→ **Prompt**
Only one stretch of the data below is needed: the line with "Instruction: Click the" through the last line. Output it exactly and drop the pictures.

[Supplied material]

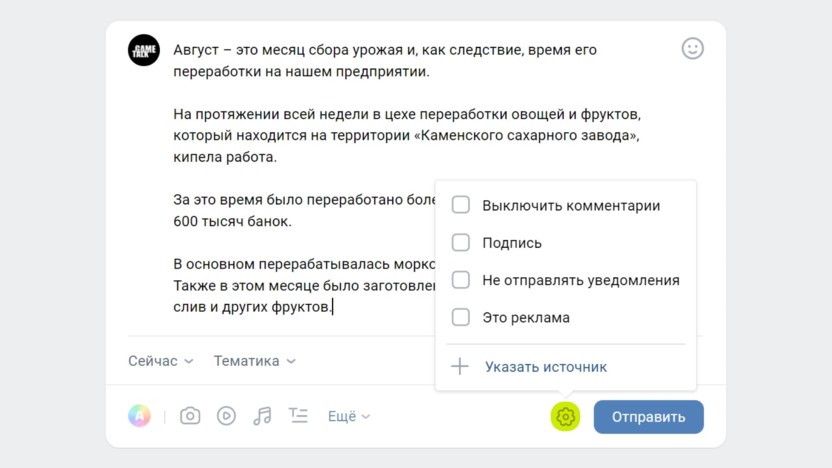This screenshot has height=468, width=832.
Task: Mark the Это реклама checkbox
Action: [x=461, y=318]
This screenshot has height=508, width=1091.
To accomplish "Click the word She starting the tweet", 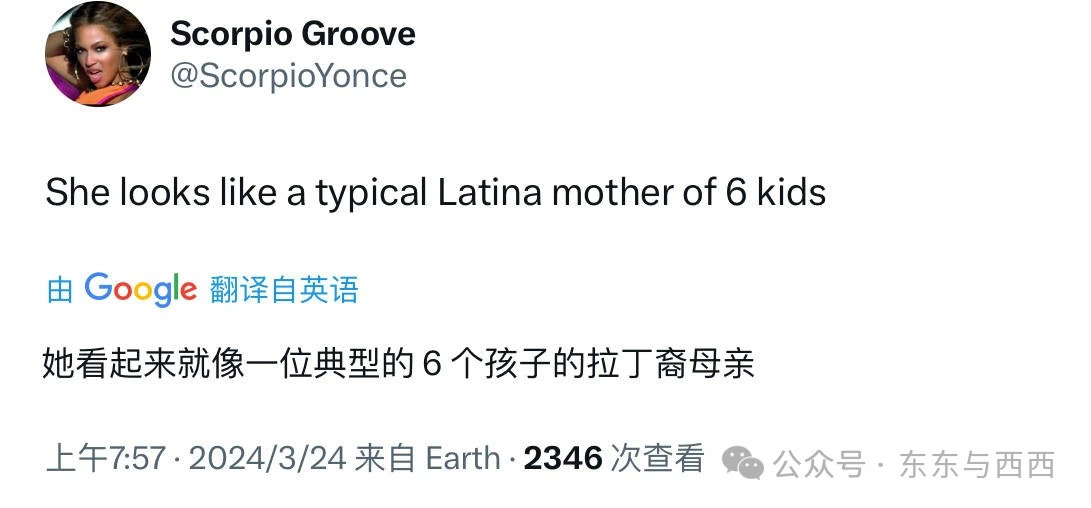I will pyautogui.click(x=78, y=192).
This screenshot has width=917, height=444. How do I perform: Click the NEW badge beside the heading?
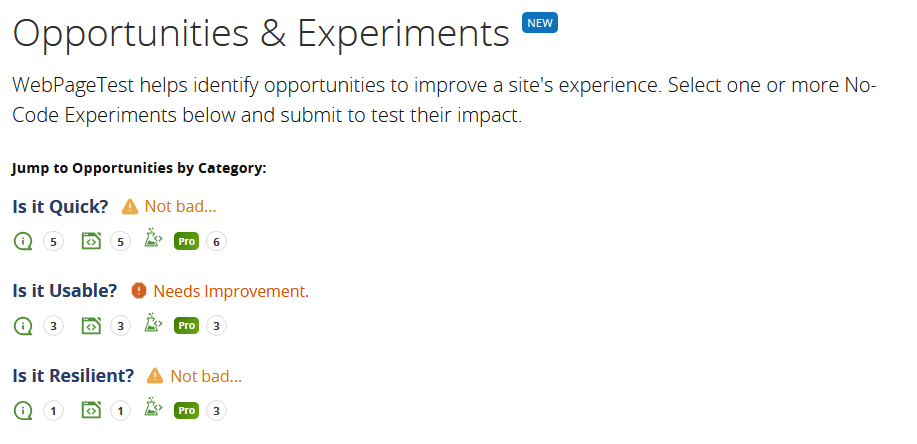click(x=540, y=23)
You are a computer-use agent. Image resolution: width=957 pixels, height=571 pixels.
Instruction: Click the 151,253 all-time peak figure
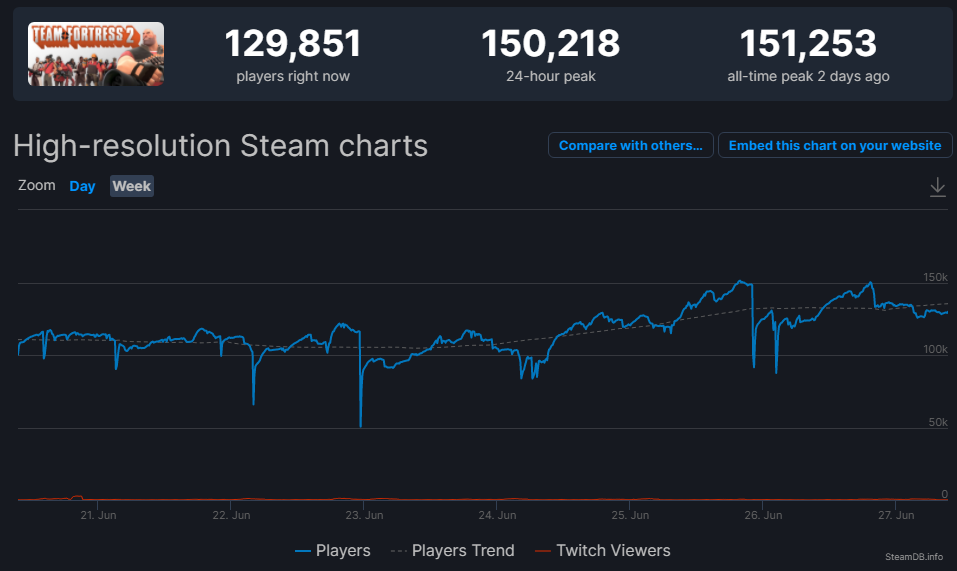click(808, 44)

[/Supplied material]

→ **Exercise result**
Instruction: Click the 151,253 all-time peak figure
click(808, 44)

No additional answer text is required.